De acordo com a Procuradoria, segundo os depoimentos de Funaro, ele e Batista se utilizaram da empresa da Garanhuns Empreendimentos para dissimular a transferência de R$ 6,5 milhões da agência de publicidade SMP & B, de Marcos Valério, ao antigo Partido Liberal (PL).

"São sobre essas operações de lavagem de dinheiro que trata o processo, que tramita normalmente perante à 2ª Vara Federal. A última movimentação processual constante é de fevereiro de 2010", diz a nota do MPF-SP.

A nota informa que a procuradora Anamara Osório Silva, autora da denúncia oferecida em junho de 2008 e que levou à ação penal que tramita na Justiça contra Funaro e seu sócio, José Carlos Batista, não pode confirmar se o depoimento concedido por Funaro em Brasília se deu por delação premiada.

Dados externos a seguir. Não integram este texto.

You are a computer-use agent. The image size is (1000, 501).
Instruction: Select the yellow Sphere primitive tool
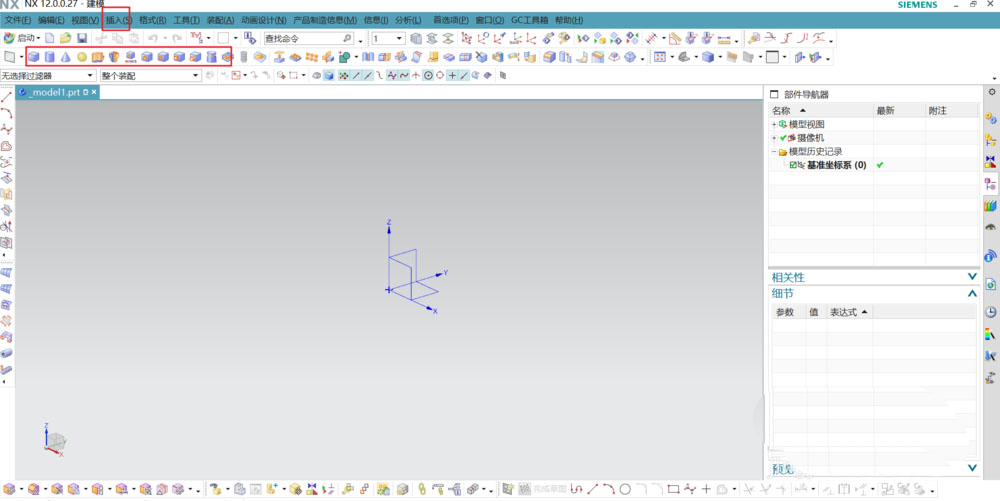click(82, 57)
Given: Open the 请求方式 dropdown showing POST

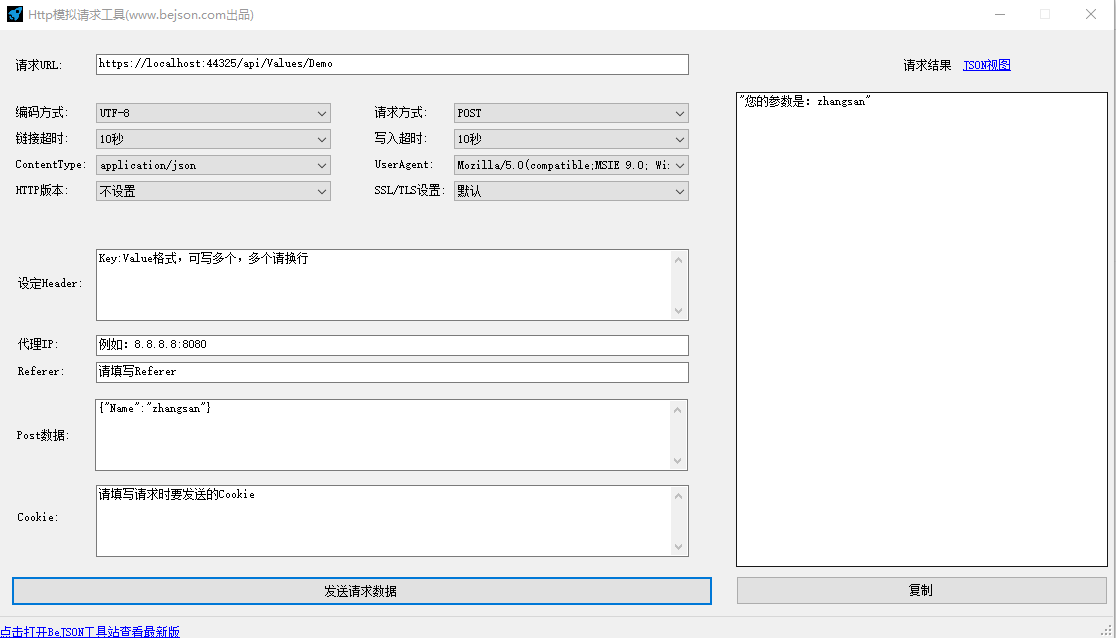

Ontem, a comissão parlamentar de inquérito (CPI) do Senado que investiga as organizações não governamentais (ONGs), convocou Vaccari para depor na próxima terça-feira, sobre denúncias de irregularidades na aplicação de recursos de fundos de pensão públicos pela cooperativa.

Também foram convocados o promotor de Justiça José Carlos Blat, responsável pela investigação do caso pelo MPF-SP, Funaro e Hélio Malheiro, que denunciou desvio de dinheiro da cooperativa para financiamento de "caixa dois" de campanhas eleitorais.